Вера смочила запястья туалетной водой с ароматом сирени. Не самый изысканный запах, но для Михайлова сойдет.

— Скажи, я спущусь к нему через пять минут.

***

— Вера Александровна, — Михайлов поднялся с оттоманки, поцеловал ей руку. — Прошу меня извинить, что я без предупреждения… я ненадолго, право же.

— Вы ведь по делу, — сказала Вера, жестом отсылая Юляшу. — Давайте без пустых любезностей.

— Вы, как всегда, зрите в корень, Вера Александровна. В конце недели правительство будет рассматривать законопроект о реформе МВД. Департамент ОГП может быть выведен из структуры МВД и получить министерский статус.

— Разумеется, Андрей и я весьма в этом заинтересованы, — медленно сказала Вера.

— Понимаю. Ваш отдел в таком случае будет преобразован в департамент. Это другой уровень финансирования и новые возможности. Не буду ходить вокруг да около. Судьба этого законопроекта в значительной степени будет зависеть от решений определенных людей, на которых я, скажем так, имею некоторое влияние.
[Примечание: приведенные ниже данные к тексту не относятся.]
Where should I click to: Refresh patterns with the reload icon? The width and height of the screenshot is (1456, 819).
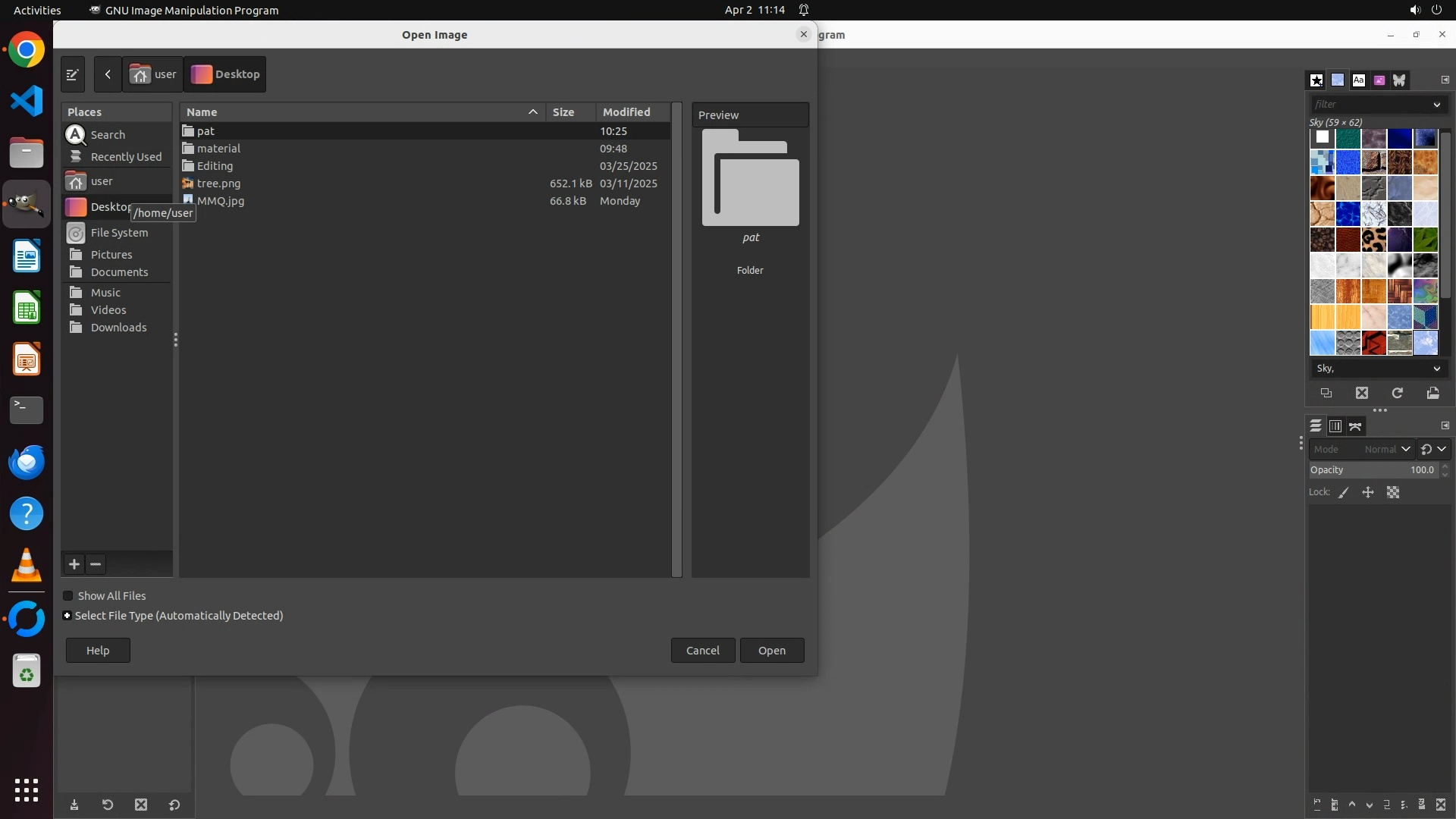click(1397, 393)
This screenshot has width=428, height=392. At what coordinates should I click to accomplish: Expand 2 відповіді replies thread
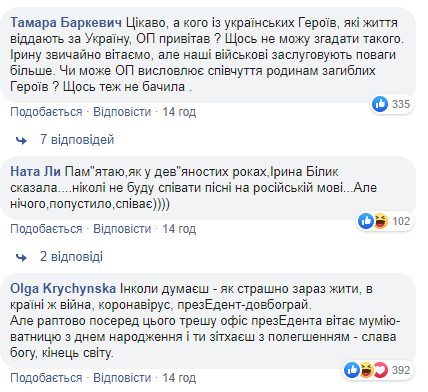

— Это мне известно. Но ведь едва ли вы пришли ко мне за советом, верно? Скажите, могу ли я как-то поспособствовать решению этого вопроса.

Михайлов замялся на пару секунд, потом решился.

— Скажу как есть. Для вас ведь не секрет, что я давно вами восхищаюсь. Я пробовал действовать, как принято в таких случаях. Цветы, комплименты, приглашения в театр… Вам все это не интересно, да и мне, признаться, тоже. Возможно, мы могли бы подойти к вопросу как деловые люди?

Пальцы Михайлова формой напоминали немецкие сосиски. Ногти плоские, слишком коротко остриженные. Сытая московская жизнь не пошла ему на пользу, явственно наметился второй подбородок. В светлых волосах залысины. И все же у него живой, острый взгляд, он не чужд самоиронии и умеет не переходить грань между простотой и пошлостью. Что-то привлекательное в нем можно найти.

В любом человеке можно. Особенно когда так надо для дела.

— Вы весьма интересный человек, Иван Адрианович, — сказала Вера, слегка улыбнувшись. — Должно быть, у вас есть какая-нибудь коллекция?

— Коллекция? Вроде бы нет… — растерялся Михайлов. — Я, знаете ли, никогда особо не увлекался…

— Подумайте как следует. Наверняка у вас дома найдется то, что вы могли бы мне показать. Например, какие-нибудь иранские ковры.

— Ах, вы в этом смысле! — Михайлов просиял. — Ковров, боюсь, у меня нет… Но есть подборка отцовских писем из ссылки. Чем не коллекция. Уверен, вам будет любопытно взглянуть на них, история политических репрессий, ваше направление…

— Превосходно. Допустим, завтра… Завтра вечер в Дворянском собрании, скука смертная, но мне непременно надо там быть. А вот перед ним я могла бы заехать к вам, посмотреть на письма вашего отца. В четыре вас устроит?

— Более чем, — ответил Михайлов.

Глава 13

Полковой комиссар Александра Гинзбург

Сентябрь 1919 года

Вместительные сумки в руках или на плече у модно одетых женщин теперь никого не удивляли. Еще несколько лет назад авоськи или мешки были уделом простолюдинок. Дамы не носили в крохотных ридикюлях ничего тяжелее носового платка. Ключи не требовалось иметь при себе — дверь открывала прислуга. Кошелек был не нужен — в модных лавках покупки записывали на семейный счет, упрощая мужу или отцу контроль за расходами.

Но Великая война вынудила женщин занять рабочие места ушедших на фронт мужчин в учреждениях, магазинах, управлении предприятиями. Через это у многих появились и собственные деньги для приобретения практичных вещей. Оказалось, что в не особо-то изящных, но вместительных сумках удобно носить деловые бумаги, книги, косметику, бутерброды на обед и массу полезных мелочей. Швейные производства ответили предложением на этот спрос, и галантерейные лавки заполнились множеством кожаных, тканевых и вязаных дамских сумочек на любой вкус и кошелек. Потому Саша, идя через Сенную площадь с массивной черной сумкой в руках, чувствовала себя совершенно уверенно.